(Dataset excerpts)
☆ ☆ ☆ ☆ ☆ ☆ ☆

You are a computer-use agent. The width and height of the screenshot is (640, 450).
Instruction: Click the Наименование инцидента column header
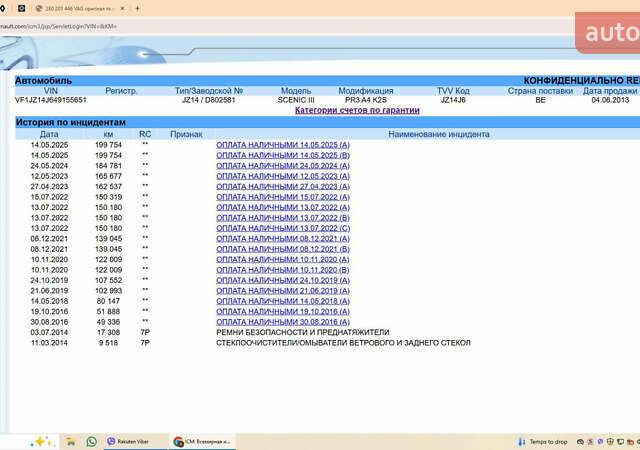[438, 133]
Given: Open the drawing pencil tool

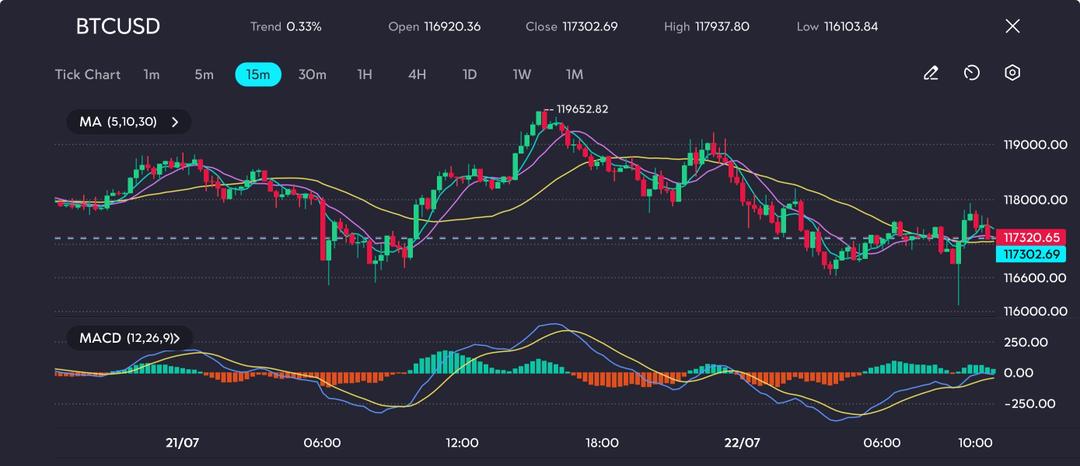Looking at the screenshot, I should (931, 73).
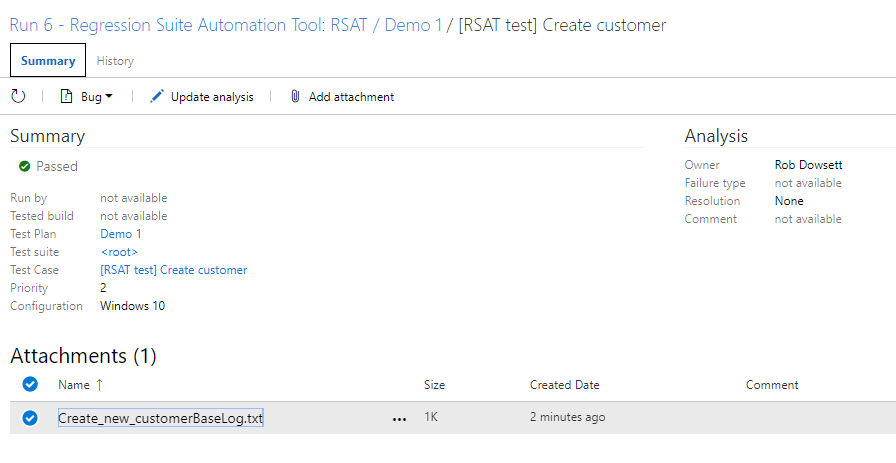
Task: Click the Comment column header
Action: pos(771,385)
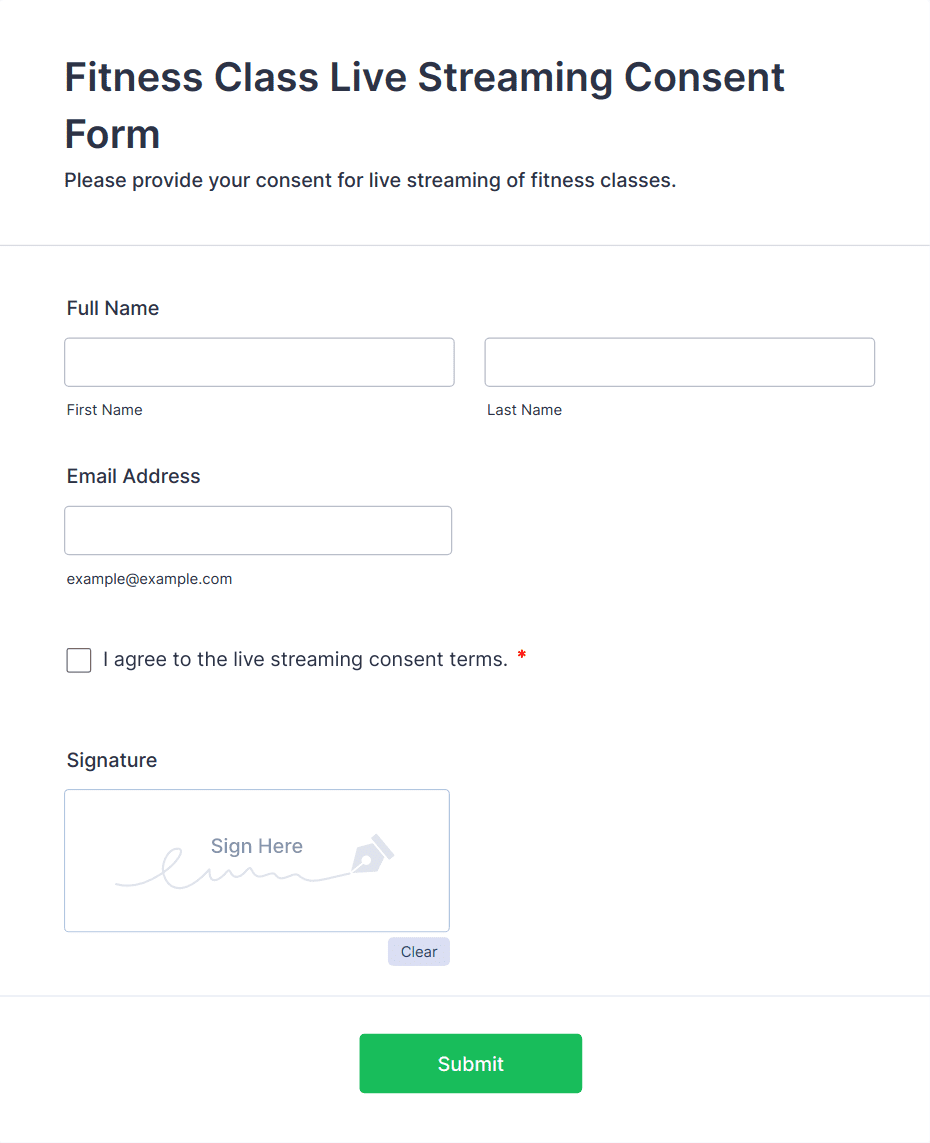Submit the consent form
Screen dimensions: 930x1143
pos(470,1063)
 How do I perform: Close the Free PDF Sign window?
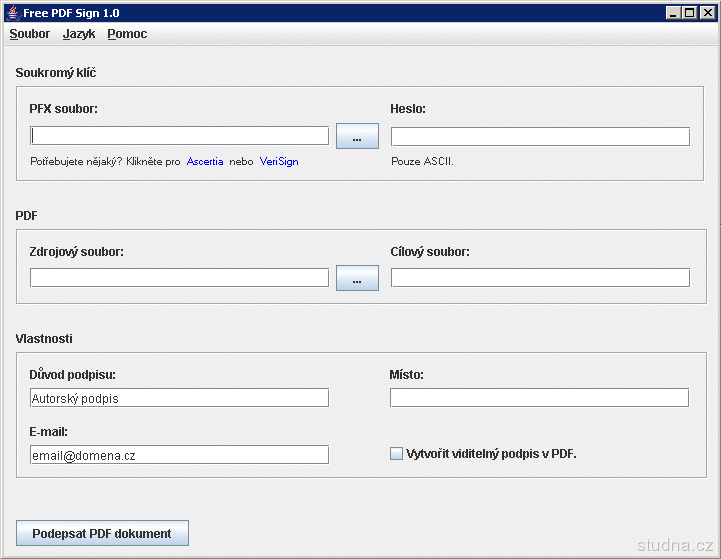706,13
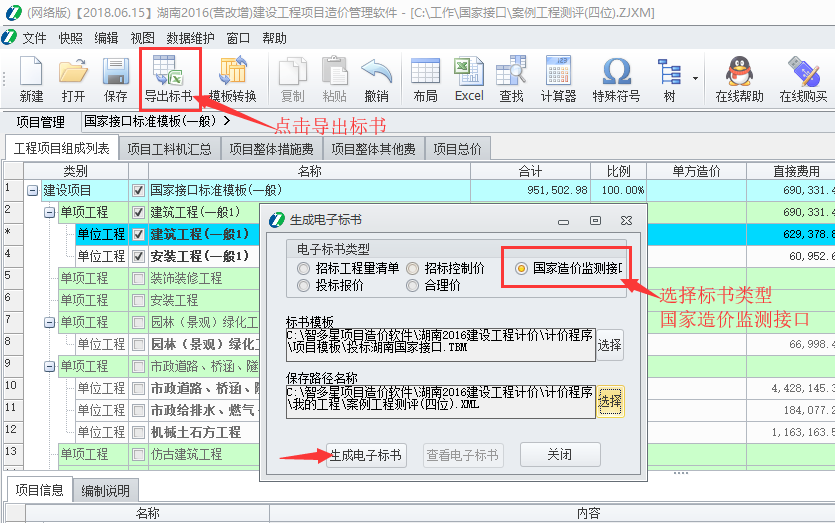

☆ ☆ ☆ ☆ ☆ ☆ ☆

### [EXERCISE INSTRUCTIONS]
Output the records above verbatim. Pictures stay out.

### [TASK RESPONSE]
You are a computer-use agent. The width and height of the screenshot is (640, 450).
Instruction: Click the Наименование инцидента column header
[438, 133]
Given: Open the drawing pencil tool

Looking at the screenshot, I should (931, 73).
Task: Click the Comment column header
Action: pos(771,385)
Submit the consent form
Screen dimensions: 930x1143
pos(470,1063)
 How do I perform: Close the Free PDF Sign window?
706,13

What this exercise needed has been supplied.